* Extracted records
____
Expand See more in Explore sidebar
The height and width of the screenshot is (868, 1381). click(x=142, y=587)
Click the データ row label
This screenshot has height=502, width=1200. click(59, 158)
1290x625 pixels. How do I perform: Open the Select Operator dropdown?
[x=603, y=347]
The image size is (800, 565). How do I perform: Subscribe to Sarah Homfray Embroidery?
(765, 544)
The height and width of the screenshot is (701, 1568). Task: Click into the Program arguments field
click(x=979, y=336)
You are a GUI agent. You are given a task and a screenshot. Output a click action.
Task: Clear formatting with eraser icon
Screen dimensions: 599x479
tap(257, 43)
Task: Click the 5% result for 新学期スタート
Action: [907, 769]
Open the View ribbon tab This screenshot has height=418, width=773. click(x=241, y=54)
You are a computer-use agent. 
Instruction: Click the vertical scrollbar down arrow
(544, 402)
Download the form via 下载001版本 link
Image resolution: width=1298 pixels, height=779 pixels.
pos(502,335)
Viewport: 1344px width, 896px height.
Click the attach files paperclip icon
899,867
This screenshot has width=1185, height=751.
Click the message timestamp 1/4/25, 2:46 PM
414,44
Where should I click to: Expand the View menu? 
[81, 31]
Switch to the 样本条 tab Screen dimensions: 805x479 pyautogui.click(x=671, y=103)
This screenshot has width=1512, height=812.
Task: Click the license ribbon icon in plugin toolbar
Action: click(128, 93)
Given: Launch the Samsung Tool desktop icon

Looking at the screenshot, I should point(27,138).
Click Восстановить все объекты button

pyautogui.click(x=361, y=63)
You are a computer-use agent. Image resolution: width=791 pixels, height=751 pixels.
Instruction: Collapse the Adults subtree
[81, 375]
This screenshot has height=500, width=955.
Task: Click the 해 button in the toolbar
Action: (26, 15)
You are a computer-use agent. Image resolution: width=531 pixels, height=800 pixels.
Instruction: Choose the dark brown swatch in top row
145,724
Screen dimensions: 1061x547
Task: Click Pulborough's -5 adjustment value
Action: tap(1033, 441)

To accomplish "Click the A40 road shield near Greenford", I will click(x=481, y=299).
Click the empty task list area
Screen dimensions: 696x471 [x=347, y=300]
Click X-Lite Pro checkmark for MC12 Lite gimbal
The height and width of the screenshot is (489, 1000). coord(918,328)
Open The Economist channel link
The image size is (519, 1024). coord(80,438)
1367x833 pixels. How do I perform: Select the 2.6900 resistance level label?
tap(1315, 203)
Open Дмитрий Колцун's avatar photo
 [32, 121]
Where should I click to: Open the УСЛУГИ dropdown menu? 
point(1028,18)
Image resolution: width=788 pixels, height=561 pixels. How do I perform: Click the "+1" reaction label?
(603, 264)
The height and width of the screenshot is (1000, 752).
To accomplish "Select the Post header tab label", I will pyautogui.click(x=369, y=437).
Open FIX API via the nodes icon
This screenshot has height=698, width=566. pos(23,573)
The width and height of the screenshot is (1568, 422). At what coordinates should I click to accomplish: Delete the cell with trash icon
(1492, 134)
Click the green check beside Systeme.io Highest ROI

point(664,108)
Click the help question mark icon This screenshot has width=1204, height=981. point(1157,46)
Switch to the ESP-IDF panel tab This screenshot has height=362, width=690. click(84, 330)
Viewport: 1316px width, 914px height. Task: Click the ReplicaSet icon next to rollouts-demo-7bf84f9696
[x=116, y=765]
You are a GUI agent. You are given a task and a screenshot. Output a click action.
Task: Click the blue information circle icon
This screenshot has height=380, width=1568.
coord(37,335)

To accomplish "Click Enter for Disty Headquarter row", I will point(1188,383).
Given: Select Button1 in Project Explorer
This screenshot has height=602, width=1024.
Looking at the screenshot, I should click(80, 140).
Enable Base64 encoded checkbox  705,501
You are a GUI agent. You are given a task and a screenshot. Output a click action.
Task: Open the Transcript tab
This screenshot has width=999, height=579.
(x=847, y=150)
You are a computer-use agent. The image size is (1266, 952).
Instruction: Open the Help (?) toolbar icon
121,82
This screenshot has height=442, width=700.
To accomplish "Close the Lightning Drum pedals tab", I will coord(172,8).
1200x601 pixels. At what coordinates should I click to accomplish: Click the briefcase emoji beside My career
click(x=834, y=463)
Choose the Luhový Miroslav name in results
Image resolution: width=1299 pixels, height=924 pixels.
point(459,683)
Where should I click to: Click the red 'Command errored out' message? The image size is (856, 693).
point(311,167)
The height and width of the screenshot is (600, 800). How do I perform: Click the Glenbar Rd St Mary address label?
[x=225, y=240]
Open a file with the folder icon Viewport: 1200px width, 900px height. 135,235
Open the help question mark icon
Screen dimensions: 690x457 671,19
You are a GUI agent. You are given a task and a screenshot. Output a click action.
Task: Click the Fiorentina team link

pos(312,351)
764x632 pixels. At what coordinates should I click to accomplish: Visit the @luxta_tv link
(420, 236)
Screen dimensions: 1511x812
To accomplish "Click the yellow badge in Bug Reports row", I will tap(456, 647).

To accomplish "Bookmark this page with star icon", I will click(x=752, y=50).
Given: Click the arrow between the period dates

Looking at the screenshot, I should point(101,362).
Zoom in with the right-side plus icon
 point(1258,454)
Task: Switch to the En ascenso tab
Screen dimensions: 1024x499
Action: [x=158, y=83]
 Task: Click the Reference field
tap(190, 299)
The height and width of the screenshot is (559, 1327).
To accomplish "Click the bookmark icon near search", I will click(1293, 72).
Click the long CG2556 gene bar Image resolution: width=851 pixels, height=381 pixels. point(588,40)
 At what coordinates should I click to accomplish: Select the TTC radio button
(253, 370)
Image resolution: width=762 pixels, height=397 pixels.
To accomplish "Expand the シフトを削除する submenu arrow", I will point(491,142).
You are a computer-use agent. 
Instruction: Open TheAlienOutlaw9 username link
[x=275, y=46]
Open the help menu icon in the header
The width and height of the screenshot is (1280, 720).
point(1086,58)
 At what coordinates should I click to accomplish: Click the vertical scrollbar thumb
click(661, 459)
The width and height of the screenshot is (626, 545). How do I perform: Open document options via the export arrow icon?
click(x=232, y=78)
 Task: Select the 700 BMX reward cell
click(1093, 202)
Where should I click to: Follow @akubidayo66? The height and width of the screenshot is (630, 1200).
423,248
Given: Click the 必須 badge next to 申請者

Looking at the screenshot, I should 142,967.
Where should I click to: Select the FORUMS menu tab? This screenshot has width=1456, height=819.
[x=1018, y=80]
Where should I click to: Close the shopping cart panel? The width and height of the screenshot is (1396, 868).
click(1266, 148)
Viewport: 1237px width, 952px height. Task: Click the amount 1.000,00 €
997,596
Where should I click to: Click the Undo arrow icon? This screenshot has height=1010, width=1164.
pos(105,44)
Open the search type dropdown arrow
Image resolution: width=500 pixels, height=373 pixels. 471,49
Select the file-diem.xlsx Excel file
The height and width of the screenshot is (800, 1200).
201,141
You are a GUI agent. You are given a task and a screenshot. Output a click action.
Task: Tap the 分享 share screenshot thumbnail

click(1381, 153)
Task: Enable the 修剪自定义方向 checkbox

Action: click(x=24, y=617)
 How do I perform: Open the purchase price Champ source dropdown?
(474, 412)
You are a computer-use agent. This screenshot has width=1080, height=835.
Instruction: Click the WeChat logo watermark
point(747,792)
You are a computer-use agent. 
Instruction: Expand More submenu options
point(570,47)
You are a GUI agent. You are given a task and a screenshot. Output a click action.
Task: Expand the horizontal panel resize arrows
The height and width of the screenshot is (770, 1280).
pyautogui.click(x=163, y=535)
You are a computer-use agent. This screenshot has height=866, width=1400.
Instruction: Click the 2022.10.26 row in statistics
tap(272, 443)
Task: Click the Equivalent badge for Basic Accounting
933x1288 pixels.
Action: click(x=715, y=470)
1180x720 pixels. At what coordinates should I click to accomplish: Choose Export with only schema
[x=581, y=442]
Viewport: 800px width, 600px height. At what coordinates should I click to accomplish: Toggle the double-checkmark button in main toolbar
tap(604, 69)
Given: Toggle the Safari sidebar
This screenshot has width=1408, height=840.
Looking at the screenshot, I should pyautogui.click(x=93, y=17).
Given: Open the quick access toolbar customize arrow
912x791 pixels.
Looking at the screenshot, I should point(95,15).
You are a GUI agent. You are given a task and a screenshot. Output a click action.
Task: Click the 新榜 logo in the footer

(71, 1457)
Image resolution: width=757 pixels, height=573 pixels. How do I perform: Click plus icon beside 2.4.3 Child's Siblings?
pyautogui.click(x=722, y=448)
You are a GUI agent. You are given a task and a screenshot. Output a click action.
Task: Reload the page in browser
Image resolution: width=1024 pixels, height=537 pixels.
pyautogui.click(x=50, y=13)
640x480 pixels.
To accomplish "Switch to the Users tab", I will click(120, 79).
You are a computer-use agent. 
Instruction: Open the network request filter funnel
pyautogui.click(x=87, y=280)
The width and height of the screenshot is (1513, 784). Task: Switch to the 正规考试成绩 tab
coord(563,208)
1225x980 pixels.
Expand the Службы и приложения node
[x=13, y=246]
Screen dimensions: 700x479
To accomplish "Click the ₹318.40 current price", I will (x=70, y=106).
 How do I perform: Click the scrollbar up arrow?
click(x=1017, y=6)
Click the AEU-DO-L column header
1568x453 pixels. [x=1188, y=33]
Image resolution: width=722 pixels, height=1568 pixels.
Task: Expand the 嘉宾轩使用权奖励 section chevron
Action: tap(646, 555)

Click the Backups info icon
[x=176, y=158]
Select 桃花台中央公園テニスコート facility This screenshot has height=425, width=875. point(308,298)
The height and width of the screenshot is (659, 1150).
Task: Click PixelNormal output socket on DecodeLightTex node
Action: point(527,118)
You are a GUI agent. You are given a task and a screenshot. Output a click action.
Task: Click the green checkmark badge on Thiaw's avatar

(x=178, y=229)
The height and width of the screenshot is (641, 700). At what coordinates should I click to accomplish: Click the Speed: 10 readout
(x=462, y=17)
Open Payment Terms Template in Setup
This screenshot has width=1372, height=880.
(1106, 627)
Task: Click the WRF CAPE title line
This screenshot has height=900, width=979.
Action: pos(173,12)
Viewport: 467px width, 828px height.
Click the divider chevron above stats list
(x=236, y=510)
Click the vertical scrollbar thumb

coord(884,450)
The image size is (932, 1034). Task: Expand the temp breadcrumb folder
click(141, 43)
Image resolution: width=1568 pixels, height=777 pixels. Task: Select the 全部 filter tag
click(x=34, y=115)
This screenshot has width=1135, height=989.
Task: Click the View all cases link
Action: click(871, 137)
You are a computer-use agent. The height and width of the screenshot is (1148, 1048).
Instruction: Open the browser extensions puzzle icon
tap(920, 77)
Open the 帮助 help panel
____
* WHAT NEEDS TO BE DONE
In the records above, count the lines that contain the word "page" and state only that count.

* TASK ANSWER
2